→ WHAT THIS TASK INVOLVES: Using the records below, repeat exactly the lines from the one holding "Business Gas (30, 2103)" through the one holding "Weber Srx 65 R (173, 2461)", both ends included, and no others.

(Pixel coordinate grounding data)
━━━━━━━━━━━━━━━━
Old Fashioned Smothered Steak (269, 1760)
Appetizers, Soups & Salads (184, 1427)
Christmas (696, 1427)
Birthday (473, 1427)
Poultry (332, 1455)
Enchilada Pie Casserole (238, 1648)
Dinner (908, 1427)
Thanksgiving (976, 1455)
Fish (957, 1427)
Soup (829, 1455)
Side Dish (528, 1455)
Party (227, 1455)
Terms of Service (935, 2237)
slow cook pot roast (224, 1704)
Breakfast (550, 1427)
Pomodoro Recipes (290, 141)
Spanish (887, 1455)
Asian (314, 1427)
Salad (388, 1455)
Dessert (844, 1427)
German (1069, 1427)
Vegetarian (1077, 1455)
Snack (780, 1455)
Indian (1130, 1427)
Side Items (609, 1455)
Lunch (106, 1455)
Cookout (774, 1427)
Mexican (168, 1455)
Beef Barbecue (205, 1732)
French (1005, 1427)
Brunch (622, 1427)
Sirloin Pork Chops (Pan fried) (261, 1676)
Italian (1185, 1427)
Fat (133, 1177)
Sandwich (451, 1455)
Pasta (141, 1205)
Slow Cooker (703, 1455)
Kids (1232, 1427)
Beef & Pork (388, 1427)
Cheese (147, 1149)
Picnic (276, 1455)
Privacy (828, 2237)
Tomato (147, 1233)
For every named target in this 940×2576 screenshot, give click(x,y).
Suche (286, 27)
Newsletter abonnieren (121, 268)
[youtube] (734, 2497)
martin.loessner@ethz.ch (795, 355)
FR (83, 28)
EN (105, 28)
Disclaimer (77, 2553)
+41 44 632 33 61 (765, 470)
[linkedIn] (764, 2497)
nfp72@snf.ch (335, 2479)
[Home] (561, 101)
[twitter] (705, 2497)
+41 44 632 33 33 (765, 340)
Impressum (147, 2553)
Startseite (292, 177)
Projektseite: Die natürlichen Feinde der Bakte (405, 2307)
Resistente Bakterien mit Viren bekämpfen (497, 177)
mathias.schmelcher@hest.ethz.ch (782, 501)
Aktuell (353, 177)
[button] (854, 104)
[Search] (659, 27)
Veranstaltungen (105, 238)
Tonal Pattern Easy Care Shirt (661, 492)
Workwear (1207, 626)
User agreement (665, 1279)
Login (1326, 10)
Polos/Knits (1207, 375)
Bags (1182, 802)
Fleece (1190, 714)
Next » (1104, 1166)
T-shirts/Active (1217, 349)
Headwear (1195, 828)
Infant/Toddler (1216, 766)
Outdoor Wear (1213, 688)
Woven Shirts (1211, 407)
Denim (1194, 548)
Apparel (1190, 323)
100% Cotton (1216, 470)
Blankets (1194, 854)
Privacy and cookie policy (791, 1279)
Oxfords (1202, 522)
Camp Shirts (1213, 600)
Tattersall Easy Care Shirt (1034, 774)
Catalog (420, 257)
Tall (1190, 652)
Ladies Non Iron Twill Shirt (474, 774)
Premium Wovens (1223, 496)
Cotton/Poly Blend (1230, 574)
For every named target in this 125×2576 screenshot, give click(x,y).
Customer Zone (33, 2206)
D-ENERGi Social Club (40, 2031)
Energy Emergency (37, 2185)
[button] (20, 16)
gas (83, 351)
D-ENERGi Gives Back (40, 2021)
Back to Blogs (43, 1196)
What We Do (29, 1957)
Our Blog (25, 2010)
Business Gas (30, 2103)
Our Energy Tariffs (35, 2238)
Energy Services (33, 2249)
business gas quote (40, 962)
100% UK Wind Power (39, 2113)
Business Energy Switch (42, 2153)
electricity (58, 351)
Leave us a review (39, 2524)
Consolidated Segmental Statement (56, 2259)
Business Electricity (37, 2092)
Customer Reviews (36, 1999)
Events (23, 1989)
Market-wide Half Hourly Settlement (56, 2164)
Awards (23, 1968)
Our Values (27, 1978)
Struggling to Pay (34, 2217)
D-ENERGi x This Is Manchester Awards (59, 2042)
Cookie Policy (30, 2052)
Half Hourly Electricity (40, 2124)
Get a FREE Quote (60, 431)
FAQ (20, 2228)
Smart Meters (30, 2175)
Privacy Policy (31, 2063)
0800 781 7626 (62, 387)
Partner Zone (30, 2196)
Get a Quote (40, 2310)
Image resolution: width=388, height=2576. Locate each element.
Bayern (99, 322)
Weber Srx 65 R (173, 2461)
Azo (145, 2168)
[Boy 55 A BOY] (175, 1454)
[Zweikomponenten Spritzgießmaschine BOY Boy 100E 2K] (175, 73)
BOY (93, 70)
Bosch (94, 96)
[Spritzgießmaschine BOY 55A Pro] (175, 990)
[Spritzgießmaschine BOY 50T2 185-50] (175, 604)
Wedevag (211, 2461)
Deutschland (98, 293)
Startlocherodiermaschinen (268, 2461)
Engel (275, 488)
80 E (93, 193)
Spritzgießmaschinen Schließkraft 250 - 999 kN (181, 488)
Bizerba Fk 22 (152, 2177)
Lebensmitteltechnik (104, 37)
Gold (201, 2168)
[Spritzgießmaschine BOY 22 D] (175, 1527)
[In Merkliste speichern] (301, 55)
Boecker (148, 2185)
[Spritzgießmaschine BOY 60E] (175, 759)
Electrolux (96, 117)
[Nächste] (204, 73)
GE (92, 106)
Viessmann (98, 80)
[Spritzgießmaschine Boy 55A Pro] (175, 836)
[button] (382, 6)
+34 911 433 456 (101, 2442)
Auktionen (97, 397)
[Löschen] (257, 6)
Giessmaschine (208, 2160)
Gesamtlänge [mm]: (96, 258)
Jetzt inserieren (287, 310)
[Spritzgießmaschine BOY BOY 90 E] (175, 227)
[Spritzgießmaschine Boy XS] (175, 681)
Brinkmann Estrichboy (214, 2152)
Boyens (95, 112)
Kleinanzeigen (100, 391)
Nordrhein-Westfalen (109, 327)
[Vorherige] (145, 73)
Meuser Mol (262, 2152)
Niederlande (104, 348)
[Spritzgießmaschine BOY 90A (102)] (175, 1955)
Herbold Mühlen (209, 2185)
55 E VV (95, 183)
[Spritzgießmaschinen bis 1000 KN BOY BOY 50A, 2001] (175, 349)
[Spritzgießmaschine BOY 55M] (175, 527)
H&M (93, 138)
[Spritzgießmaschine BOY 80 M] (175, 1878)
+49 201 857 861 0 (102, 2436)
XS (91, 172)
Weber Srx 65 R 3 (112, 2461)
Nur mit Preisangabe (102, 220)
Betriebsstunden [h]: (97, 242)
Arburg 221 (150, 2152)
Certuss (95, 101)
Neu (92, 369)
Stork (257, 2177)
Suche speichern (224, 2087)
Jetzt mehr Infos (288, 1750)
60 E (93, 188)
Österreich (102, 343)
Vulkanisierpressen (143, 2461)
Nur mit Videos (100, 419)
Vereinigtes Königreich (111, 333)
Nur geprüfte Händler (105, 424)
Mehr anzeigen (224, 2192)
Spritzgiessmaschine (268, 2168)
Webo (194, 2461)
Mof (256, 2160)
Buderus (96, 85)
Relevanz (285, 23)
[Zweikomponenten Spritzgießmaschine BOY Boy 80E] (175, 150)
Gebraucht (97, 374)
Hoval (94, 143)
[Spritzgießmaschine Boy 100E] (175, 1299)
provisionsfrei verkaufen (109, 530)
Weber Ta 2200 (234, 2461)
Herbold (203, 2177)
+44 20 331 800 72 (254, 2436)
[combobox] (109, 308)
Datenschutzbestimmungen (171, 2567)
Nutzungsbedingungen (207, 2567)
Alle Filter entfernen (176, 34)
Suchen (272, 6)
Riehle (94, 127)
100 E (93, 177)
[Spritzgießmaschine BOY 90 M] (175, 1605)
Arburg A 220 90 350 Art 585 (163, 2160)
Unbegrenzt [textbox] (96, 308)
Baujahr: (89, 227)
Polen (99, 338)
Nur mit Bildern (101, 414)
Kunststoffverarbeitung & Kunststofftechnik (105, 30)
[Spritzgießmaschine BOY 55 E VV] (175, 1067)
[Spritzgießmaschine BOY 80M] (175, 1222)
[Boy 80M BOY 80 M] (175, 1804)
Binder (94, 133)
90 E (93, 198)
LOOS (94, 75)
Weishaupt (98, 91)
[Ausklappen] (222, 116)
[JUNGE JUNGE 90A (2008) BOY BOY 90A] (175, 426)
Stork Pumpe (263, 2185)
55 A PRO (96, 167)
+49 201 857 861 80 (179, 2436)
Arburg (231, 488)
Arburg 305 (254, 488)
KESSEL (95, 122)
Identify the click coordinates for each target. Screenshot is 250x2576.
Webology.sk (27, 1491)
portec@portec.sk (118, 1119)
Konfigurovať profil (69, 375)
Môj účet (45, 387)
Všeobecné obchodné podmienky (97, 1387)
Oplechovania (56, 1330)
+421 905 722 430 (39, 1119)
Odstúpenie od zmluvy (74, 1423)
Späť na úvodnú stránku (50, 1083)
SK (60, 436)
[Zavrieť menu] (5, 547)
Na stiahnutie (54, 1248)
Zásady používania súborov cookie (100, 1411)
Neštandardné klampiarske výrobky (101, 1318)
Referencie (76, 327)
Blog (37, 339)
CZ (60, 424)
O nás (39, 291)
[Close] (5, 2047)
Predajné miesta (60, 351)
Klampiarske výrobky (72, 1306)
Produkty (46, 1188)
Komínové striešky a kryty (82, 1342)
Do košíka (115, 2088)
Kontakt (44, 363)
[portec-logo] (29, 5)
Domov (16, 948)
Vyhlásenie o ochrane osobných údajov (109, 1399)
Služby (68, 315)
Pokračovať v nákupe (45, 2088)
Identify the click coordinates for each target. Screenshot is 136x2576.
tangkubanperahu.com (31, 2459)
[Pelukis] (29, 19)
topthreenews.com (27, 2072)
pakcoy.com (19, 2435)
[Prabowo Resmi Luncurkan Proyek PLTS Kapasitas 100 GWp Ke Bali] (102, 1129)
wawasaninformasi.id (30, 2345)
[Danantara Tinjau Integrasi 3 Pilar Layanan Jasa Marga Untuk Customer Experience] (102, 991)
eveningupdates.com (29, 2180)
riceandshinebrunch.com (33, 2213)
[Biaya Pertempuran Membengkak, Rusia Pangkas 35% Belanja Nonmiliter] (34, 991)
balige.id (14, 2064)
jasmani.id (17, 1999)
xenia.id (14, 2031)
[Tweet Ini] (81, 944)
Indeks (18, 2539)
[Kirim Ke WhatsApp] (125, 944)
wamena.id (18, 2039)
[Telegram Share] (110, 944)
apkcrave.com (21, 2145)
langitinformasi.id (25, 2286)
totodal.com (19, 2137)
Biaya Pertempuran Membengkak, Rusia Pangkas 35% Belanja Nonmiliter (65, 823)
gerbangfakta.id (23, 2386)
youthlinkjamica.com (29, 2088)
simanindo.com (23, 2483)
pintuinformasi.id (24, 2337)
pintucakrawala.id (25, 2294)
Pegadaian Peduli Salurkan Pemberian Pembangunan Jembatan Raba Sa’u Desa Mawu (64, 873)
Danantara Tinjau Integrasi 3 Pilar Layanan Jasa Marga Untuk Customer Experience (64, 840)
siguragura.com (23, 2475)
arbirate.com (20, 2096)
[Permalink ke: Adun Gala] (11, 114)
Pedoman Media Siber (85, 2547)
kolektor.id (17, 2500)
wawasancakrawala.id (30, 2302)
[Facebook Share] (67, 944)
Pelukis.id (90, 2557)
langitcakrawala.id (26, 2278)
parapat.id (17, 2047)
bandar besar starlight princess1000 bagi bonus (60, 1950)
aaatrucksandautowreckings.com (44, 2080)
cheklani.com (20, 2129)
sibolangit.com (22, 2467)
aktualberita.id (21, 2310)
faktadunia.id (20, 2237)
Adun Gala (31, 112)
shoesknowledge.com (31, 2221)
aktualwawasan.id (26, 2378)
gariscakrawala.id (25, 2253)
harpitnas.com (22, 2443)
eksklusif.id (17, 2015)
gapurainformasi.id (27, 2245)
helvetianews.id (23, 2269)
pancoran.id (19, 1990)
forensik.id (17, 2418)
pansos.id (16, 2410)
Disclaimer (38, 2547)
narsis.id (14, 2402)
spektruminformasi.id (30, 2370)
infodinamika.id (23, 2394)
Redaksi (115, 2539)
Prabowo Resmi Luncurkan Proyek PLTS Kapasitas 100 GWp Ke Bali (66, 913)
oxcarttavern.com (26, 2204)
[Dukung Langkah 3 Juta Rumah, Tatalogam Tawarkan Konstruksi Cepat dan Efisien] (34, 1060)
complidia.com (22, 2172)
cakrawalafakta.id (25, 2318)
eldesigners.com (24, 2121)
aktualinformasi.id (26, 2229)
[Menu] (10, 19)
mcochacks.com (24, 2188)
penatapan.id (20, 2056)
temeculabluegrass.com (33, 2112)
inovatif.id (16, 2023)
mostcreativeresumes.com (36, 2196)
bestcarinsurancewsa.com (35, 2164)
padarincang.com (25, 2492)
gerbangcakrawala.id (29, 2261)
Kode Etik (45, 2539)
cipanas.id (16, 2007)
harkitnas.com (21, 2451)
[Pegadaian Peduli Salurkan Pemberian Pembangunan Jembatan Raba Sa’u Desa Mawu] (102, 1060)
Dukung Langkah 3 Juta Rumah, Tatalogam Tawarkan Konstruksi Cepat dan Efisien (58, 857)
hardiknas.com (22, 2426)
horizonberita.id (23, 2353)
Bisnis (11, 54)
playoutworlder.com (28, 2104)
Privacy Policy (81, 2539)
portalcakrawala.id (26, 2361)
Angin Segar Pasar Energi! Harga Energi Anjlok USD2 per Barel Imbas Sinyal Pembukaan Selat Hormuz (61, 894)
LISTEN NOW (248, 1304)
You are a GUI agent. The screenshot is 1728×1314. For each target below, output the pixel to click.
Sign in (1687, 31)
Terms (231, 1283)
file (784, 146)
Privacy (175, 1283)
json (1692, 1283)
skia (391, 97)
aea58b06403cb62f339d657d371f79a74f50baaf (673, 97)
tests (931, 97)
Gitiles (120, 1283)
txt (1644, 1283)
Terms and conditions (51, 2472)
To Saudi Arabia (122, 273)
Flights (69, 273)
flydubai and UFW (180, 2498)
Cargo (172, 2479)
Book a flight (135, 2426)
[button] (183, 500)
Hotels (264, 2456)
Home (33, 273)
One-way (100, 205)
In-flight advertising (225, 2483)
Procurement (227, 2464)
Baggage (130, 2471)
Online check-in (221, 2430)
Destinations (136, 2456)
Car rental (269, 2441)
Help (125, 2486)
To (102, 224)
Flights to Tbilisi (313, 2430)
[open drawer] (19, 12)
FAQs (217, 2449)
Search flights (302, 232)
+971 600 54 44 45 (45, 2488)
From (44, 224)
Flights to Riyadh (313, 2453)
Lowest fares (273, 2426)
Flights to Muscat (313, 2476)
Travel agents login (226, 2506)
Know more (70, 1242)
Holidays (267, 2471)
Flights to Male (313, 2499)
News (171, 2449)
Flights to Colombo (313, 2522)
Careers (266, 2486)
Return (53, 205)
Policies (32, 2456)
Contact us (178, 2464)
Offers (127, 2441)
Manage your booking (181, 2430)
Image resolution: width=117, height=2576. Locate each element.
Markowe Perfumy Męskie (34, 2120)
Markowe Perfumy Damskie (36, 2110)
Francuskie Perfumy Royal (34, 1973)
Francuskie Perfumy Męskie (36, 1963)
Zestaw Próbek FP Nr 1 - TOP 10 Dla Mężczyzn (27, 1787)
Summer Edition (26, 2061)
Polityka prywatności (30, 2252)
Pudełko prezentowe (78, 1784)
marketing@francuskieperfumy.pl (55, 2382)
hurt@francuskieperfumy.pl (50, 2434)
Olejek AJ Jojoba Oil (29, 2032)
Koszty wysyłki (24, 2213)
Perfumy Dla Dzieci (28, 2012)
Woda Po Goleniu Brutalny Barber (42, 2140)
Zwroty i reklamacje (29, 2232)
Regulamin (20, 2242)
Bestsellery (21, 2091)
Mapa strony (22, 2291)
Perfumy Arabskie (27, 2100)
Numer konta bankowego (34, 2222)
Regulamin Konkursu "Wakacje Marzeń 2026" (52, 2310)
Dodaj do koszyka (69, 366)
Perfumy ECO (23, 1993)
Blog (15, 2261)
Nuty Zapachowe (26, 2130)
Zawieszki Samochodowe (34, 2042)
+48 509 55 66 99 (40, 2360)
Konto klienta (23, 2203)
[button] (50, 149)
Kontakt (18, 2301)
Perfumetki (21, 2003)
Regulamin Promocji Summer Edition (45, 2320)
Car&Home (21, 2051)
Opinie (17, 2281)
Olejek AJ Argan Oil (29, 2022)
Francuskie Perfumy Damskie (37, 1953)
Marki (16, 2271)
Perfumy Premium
━━━━━━━━━━━━━━━━
→ EXERCISE RESPONSE:
Business Gas (30, 2103)
Our Energy Tariffs (35, 2238)
Energy Services (33, 2249)
business gas quote (40, 962)
100% UK Wind Power (39, 2113)
Business Energy Switch (42, 2153)
electricity (58, 351)
Leave us a review (39, 2524)
Consolidated Segmental Statement (56, 2259)
Business Electricity (37, 2092)
Customer Reviews (36, 1999)
Events (23, 1989)
Market-wide Half Hourly Settlement (56, 2164)
Awards (23, 1968)
Our Values (27, 1978)
Struggling to Pay (34, 2217)
D-ENERGi x This Is Manchester Awards (59, 2042)
Cookie Policy (30, 2052)
Half Hourly Electricity (40, 2124)
Get a FREE Quote (60, 431)
FAQ (20, 2228)
Smart Meters (30, 2175)
Privacy Policy (31, 2063)
0800 781 7626 (62, 387)
Partner Zone (30, 2196)
Get a Quote (40, 2310)
Image resolution: width=388, height=2576. Locate each element.
Bayern (99, 322)
Weber Srx 65 R (173, 2461)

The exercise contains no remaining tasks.